### Requirements
Echo the lines below word for word, starting at the line that contains "You are a GUI" and ending at the last line.
+ + + + +
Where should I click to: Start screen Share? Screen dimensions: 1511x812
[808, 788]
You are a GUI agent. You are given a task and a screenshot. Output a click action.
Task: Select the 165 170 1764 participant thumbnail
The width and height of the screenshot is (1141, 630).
+ + + + +
### Result of this task
You are a GUI agent. You are given a task and a screenshot. Output a click action.
Task: Select the 165 170 1764 participant thumbnail
The width and height of the screenshot is (1141, 630).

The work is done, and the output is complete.